Building on the foundation of these Polartec and Pertex fabrics, the Westcomb design team has crafted a simple but high-performance jacket. There are two small hand pockets with a very thin, narrow-gauge zipper carefully welded into the face fabric. There’s also a hem drawcord with simple exposed adjustments. The hood is designed to be worn under the helmet and has drawcord adjustments to secure it around your face. All of these adjustments do their job as you’d expect, though I wish the hood adjustments weren’t positioned right in front of your chin when the jacket is zipped up. This works on shells, but I found that this particular design didn’t have enough structure from the jacket to be able to keep the extra slack from the drawcords from rubbing against my chin. There is also a two-way YKK zipper, which slides very smoothly and is handy for belaying.
In use, the Tango is an excellent piece of gear. It fits well under a harness, moves like a champ and stays in place without fuss. The pockets are set nice and high above harnesses and pack waist bands, and although I’d like to see a fleece-lined pocket I understand that this would somewhat undermine the driving philosophy of functional minimalism.
The active insulation works like a champ, too. This is the lightest weight of Polartec Alpha that Westcomb has available, so understand that this jacket falls on the lighter side of the insulating spectrum (40g/m3). I used this jacket primarily for ice climbing, where it is an excellent partner on colder days. Beneath a shell, the Tango does a great job at regulating heat and moisture during the climb, but then is ready to keep me warm once I reach the belay. This is so because the combination of the light mesh, Polartec Alpha and Pertex Equilibrium is so effective at transmitting moisture outwards. I would say that overall the mesh backing design is less breathable than exposed Alpha (which is new for the gear world 2017) but I think this will lead to more durability in the long run.

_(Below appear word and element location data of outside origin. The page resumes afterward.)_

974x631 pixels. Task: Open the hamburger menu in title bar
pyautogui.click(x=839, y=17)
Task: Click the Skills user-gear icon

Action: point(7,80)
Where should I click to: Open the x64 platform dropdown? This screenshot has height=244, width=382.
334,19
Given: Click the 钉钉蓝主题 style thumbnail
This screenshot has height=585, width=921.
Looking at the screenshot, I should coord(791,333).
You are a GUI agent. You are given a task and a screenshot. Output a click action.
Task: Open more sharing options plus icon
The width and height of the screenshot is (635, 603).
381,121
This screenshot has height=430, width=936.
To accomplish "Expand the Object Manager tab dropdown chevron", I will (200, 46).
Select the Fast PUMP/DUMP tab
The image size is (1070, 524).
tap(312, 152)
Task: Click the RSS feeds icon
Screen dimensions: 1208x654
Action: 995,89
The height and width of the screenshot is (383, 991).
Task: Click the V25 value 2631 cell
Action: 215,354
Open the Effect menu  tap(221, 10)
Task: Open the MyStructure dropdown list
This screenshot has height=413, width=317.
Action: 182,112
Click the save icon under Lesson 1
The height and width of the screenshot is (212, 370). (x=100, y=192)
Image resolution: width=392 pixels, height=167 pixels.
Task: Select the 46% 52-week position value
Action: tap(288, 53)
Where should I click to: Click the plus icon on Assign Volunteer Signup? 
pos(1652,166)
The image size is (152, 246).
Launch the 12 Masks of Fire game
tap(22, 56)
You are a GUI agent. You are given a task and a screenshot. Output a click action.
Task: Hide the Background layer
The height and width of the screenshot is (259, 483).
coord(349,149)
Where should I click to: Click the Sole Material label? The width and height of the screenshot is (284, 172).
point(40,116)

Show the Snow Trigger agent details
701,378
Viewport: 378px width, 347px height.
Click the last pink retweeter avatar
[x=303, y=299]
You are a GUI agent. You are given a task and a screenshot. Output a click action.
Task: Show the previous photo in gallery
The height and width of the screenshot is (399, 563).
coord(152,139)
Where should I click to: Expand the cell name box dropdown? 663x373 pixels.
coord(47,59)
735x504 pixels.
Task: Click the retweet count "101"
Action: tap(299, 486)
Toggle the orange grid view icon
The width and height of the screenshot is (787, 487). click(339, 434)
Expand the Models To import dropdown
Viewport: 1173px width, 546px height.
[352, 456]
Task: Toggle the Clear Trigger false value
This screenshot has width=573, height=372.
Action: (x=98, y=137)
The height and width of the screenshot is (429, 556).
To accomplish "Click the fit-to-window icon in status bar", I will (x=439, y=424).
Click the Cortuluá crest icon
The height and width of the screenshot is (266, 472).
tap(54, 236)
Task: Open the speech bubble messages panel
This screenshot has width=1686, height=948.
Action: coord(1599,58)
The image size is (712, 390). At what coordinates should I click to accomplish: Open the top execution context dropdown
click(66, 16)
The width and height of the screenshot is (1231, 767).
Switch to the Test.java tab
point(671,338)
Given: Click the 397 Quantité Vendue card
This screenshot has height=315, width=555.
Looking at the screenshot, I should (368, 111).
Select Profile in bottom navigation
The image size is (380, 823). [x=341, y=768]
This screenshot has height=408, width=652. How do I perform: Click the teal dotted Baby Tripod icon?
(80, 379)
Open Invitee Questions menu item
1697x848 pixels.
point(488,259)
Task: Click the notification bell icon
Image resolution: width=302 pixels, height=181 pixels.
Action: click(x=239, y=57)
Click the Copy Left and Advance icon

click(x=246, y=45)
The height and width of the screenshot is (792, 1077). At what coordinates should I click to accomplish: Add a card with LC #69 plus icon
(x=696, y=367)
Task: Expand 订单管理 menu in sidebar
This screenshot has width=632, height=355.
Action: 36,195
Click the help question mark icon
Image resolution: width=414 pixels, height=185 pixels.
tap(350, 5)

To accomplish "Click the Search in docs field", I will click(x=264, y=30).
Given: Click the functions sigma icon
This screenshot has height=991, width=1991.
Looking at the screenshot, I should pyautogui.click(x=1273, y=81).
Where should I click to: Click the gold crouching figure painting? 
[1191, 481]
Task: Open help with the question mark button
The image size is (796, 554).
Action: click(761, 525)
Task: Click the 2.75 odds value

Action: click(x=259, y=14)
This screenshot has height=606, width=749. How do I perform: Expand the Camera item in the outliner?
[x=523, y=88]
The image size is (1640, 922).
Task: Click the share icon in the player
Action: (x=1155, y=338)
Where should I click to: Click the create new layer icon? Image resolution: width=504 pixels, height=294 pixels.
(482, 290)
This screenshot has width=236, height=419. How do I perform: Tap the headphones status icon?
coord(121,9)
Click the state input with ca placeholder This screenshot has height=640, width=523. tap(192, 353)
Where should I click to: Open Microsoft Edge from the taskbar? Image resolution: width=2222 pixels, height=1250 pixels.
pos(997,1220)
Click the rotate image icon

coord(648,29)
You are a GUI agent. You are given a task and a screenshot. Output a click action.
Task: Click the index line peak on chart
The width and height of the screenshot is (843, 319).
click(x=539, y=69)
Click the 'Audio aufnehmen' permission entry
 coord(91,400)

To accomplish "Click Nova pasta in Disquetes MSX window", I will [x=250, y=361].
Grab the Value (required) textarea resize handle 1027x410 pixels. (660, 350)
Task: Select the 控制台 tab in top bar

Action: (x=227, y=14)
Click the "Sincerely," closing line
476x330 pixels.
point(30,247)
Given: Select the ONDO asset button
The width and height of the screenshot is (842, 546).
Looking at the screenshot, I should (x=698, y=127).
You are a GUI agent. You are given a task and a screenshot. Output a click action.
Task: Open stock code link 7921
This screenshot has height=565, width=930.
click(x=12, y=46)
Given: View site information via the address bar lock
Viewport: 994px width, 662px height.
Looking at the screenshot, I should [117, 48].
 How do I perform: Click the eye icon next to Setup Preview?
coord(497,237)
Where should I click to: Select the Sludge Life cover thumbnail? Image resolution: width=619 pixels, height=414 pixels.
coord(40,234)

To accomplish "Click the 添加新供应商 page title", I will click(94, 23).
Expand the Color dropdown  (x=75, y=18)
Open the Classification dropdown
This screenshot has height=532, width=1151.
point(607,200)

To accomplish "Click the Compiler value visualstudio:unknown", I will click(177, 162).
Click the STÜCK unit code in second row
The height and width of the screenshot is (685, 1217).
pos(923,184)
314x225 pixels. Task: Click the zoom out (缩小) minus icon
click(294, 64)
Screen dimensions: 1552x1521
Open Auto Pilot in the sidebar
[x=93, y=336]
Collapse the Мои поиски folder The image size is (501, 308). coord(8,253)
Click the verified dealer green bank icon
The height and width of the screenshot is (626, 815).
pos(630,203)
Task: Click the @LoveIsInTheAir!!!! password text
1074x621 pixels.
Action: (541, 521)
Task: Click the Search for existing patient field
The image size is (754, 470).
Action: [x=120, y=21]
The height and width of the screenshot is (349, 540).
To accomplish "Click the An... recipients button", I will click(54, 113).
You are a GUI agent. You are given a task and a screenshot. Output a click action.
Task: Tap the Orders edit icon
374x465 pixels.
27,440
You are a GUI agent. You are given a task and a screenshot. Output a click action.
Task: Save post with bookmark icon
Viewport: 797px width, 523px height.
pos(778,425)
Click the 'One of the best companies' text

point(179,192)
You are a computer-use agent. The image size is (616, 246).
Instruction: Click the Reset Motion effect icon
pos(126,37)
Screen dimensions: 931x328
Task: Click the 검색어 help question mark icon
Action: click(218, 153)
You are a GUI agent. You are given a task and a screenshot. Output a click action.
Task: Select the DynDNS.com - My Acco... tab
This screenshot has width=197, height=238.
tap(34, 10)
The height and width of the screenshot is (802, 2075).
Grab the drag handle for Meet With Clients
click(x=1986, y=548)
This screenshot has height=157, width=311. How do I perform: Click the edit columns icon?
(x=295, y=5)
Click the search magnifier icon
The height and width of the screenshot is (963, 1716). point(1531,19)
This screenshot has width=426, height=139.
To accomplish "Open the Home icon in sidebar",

On the whole, I’d recommend it for aerobic activities in the 20’s (teens if you’re like me and run hot) and sedentary activities in the 30’s. Add base layers to your preference. I used this often with the Westcomb Stratum pullover which was sublime. I’m 5’11” and 185lbs and the size L that I tested was slightly long and billowy at the waist, but well-sized in the arms and chest. I think I would size down in the future.
- Made in Canada and incredibly well-built
- Great design and fit overall
- Only the features that you really need
- Features work well
- Climbs very well, great range of motion
- Polartec Alpha+Pertex is a great combination
- Pertex Equilibrium will likely pill over time
- Hood adjustments got in my face in an annoying way
The Bottom Line: Westcomb Tango
The Tango is made in Canada, and I really want to highlight how much that improves the quality of the jacket. Although I have tested many active insulators in the last year or two, the Westcomb is by far the most well-made and I expect it to be the most durable. Westcomb’s gear is legendary that way — I’ve guided three seasons in a pair of their pants and they truly look like new. So with that said, what makes the Tango stand out? Well, I’d say good design and an impeccable Canadian pedigree.